La extensa lista de obras de fe abarca desde el relato del Génesis en el que Dios subordinó la creación de la primera mujer a la necesidad de compañía del hombre y la esculpió de una de las 24 costillas de este, hasta los pronunciamientos de líderes religiosos modernos que consideran que los varones son los únicos legítimos embajadores del reino de los cielos ante los mortales.
En el mundo de la filosofía, el mismo Aristóteles, juzgado por muchos como la figura intelectual más importante de todos los tiempos, afirmaba en su obra De Generatione Animalium que las mujeres eran «hombres mutilados», seres con muy poca capacidad para razonar. Sorprende y defrauda que las bases absurdas de creencias primitivas como esta, que durante varios milenios propugnaron la inferioridad del género femenino, no fuesen desmanteladas por científicos posteriores -como por ejemplo, Galeno, Bacon, Descartes, Pascal, Newton, Darwin, Freud o Einstein- que iluminaron tantas leyes del Universo.

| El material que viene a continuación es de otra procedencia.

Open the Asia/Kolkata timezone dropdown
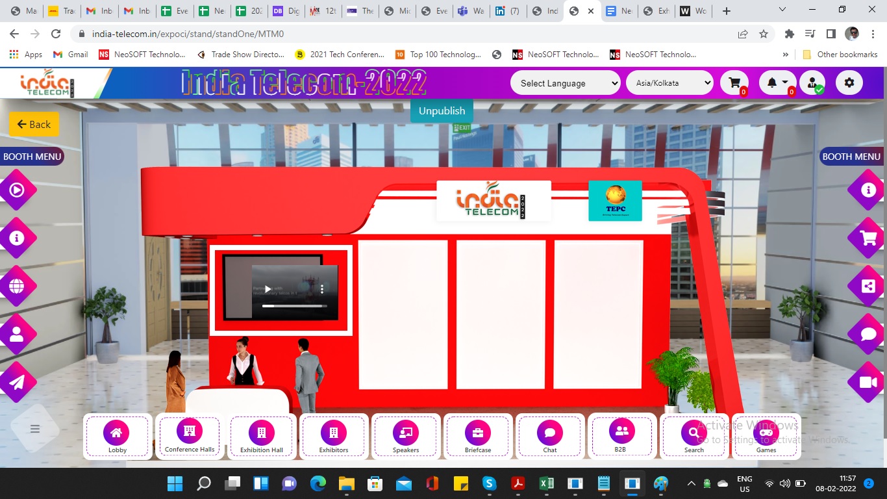887x499 pixels. [x=669, y=83]
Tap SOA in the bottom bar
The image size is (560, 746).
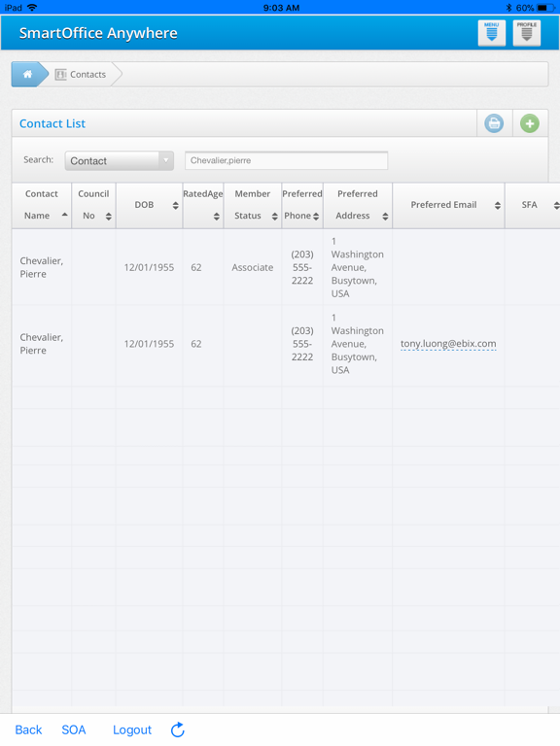[x=74, y=729]
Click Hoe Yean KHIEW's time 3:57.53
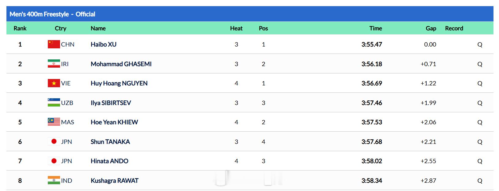The height and width of the screenshot is (191, 499). tap(372, 122)
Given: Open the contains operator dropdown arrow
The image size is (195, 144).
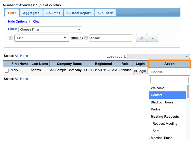Looking at the screenshot, I should tap(86, 38).
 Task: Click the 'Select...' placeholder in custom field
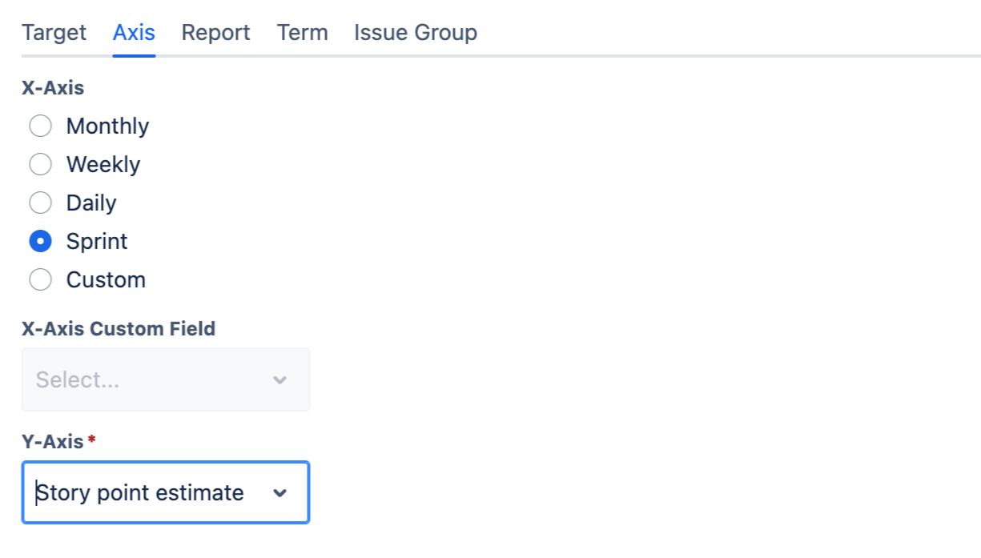click(x=78, y=379)
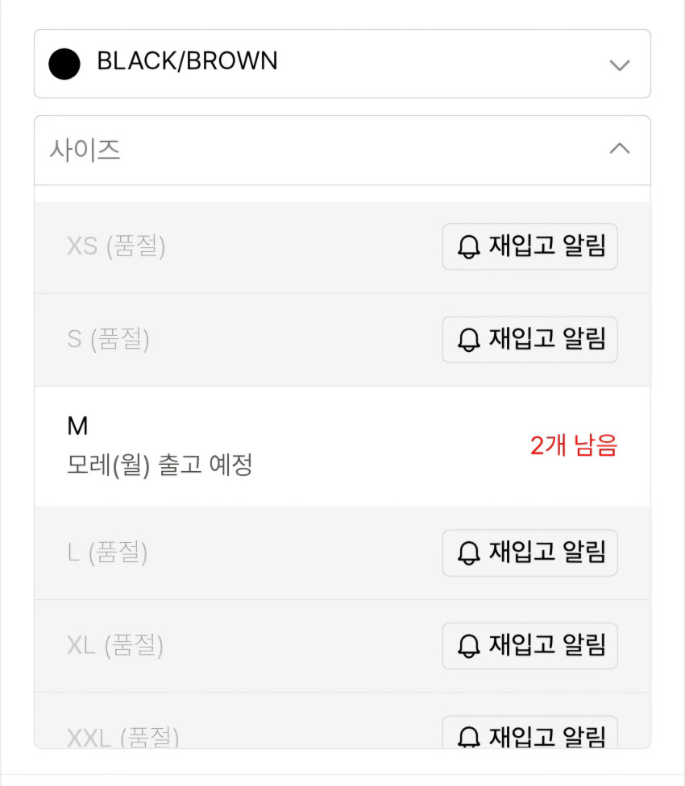The height and width of the screenshot is (786, 685).
Task: Request 재입고 알림 for size XL
Action: 530,646
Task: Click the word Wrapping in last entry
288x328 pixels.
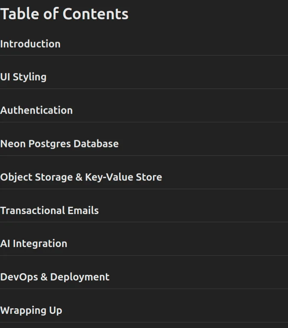Action: (x=23, y=310)
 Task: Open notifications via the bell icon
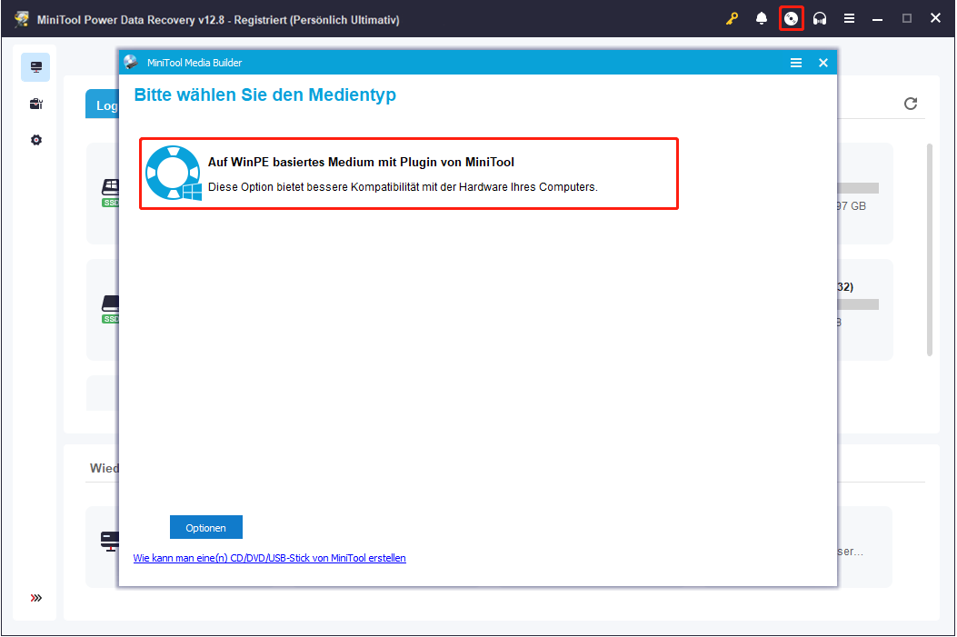(761, 17)
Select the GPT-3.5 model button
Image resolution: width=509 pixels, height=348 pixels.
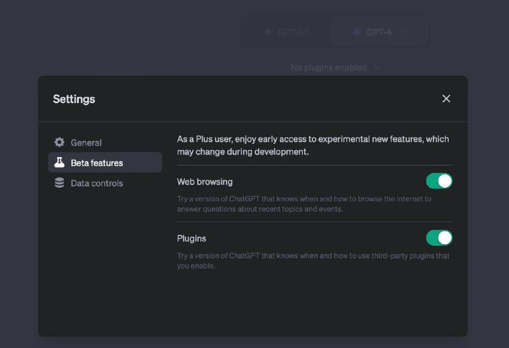point(286,32)
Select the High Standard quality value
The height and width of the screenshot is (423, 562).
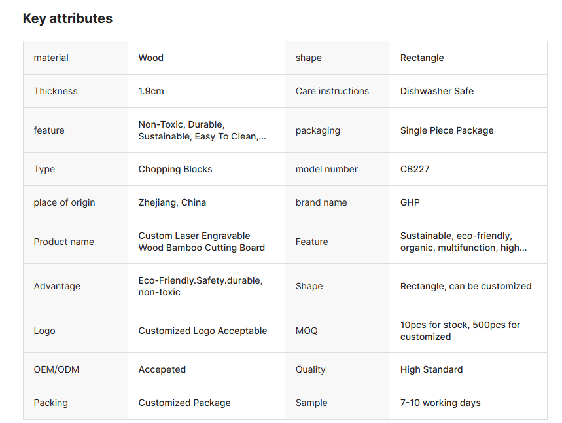point(431,369)
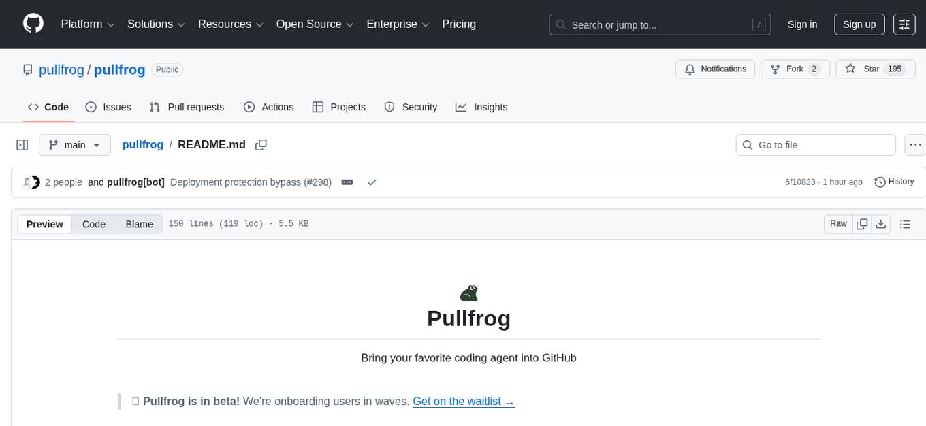Click the GitHub logo in the header
Image resolution: width=926 pixels, height=426 pixels.
coord(33,23)
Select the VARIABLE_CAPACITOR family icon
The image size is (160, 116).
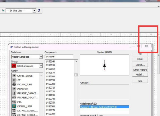(14, 93)
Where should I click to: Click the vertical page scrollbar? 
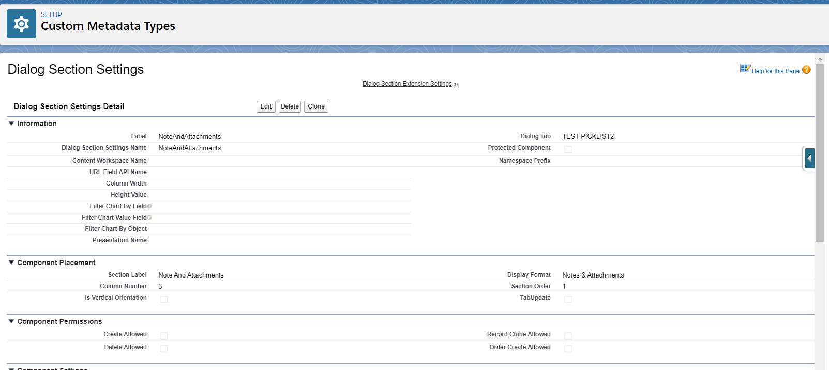[820, 155]
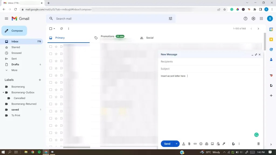Enable confidential mode for the email
Image resolution: width=276 pixels, height=155 pixels.
click(218, 144)
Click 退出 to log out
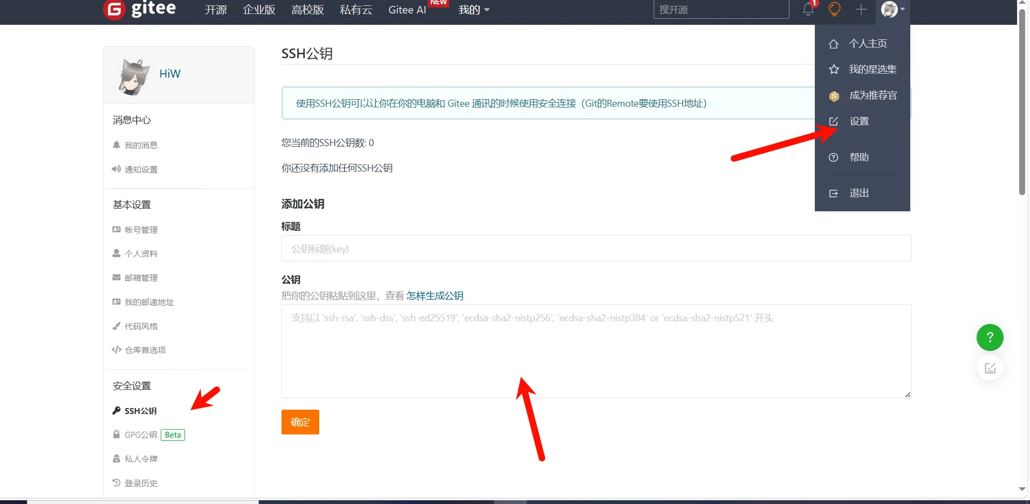1030x504 pixels. (859, 193)
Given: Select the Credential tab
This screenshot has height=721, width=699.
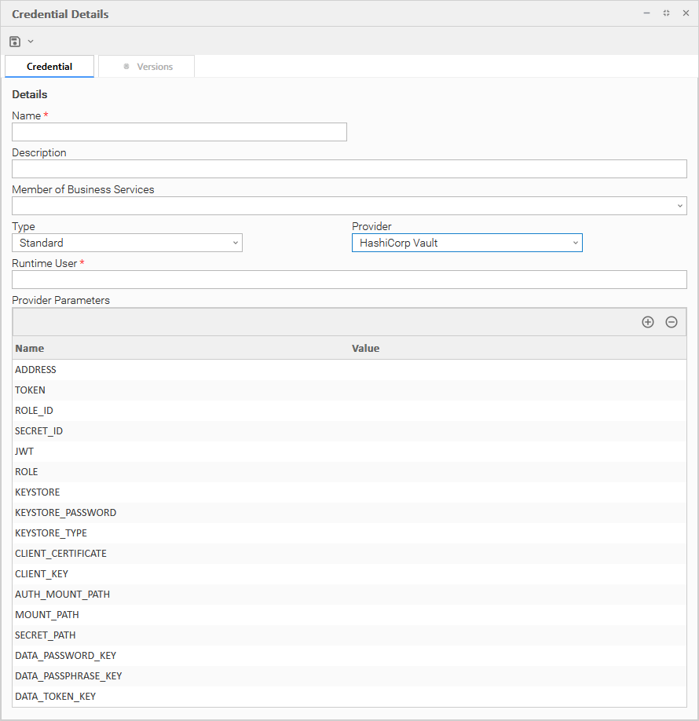Looking at the screenshot, I should [x=49, y=67].
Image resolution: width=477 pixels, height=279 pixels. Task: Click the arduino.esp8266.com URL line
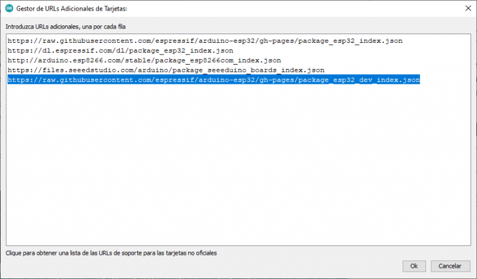[144, 60]

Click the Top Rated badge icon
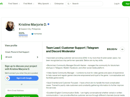coord(32,34)
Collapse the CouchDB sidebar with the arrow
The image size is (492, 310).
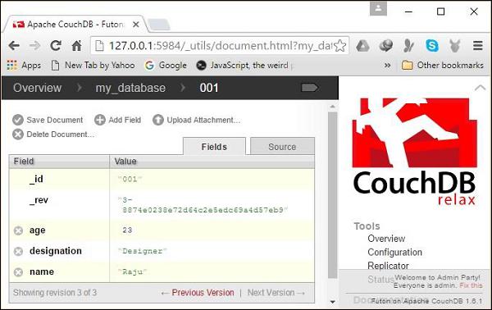[x=480, y=88]
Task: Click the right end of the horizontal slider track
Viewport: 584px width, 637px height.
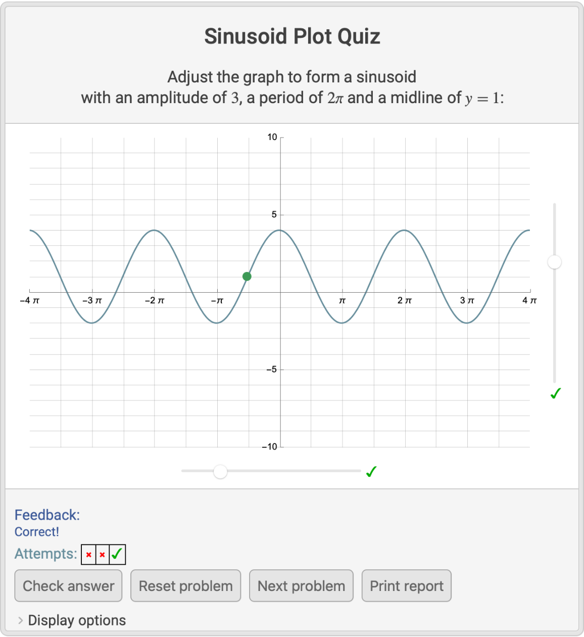Action: (359, 471)
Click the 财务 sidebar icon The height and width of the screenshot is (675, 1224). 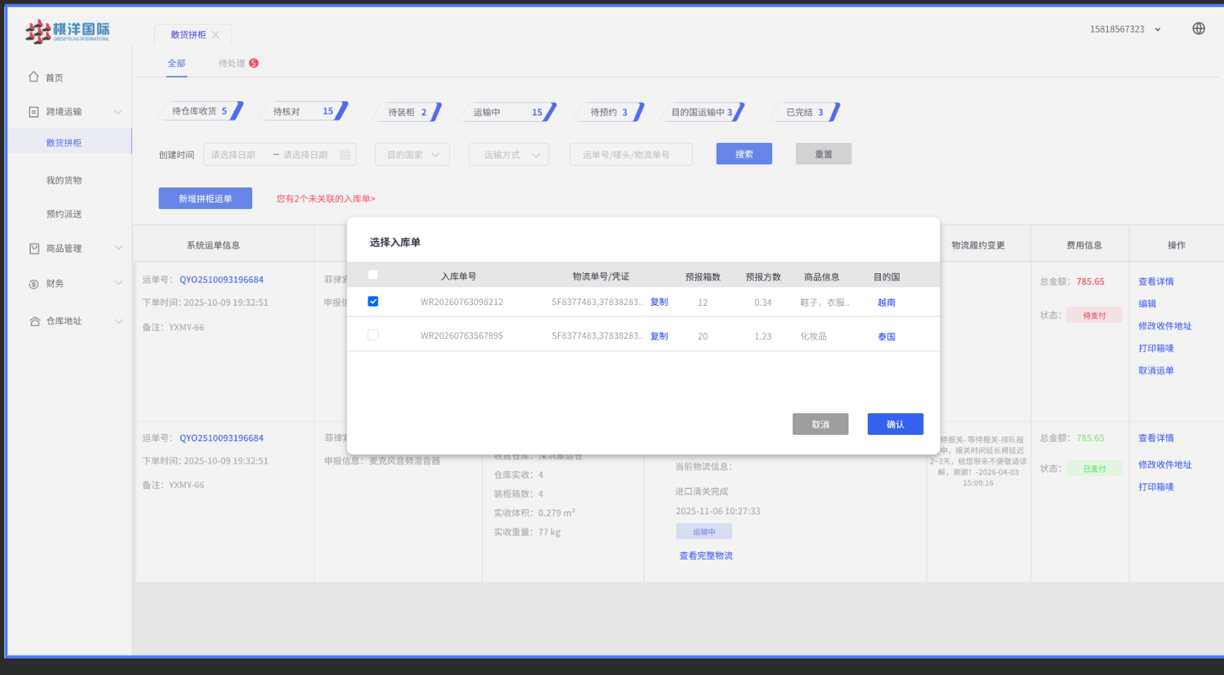(34, 284)
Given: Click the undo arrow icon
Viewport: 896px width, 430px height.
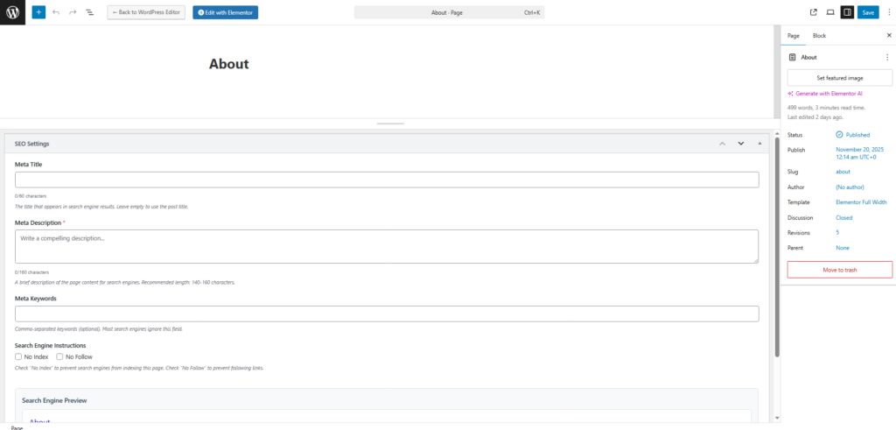Looking at the screenshot, I should tap(56, 12).
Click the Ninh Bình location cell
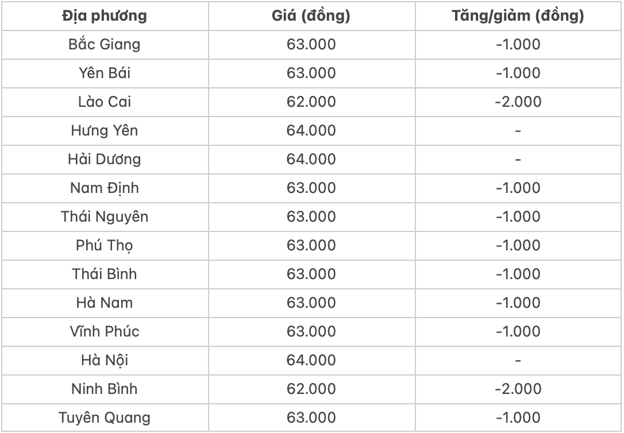 pos(105,389)
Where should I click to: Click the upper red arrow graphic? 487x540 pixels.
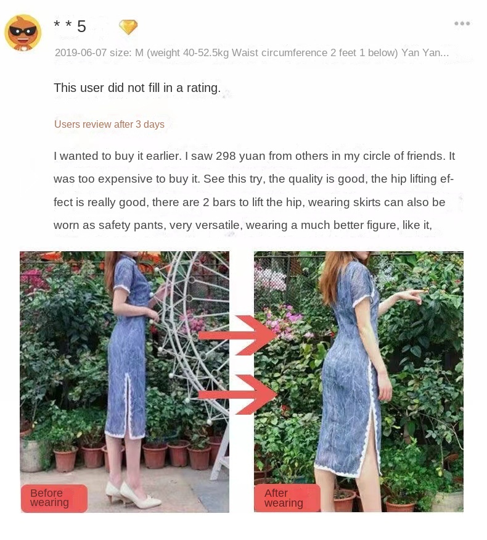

En muchas sociedades, incluyendo la nuestra, abundan los dichos y proverbios que reflejan con sorprendente rudeza la superioridad del varón y la distorsión y el desprecio de la figura femenina. Por ejemplo, una frase atribuida a Buda atestiguaba: «El cuerpo de la mujer es sucio y no puede ser depositario de la ley». Una oración hebrea reza: «Adorado seas, Señor, nuestro Dios, Rey del Universo, que no me has hecho mujer». Tomás de Aquino escribió: «El hombre está por encima de la mujer, como Cristo está sobre el hombre». La brutalidad contra la mujer se manifiesta crudamente en este dicho español: «La mujer ha de tener, como las burras, la boca ensangrentada».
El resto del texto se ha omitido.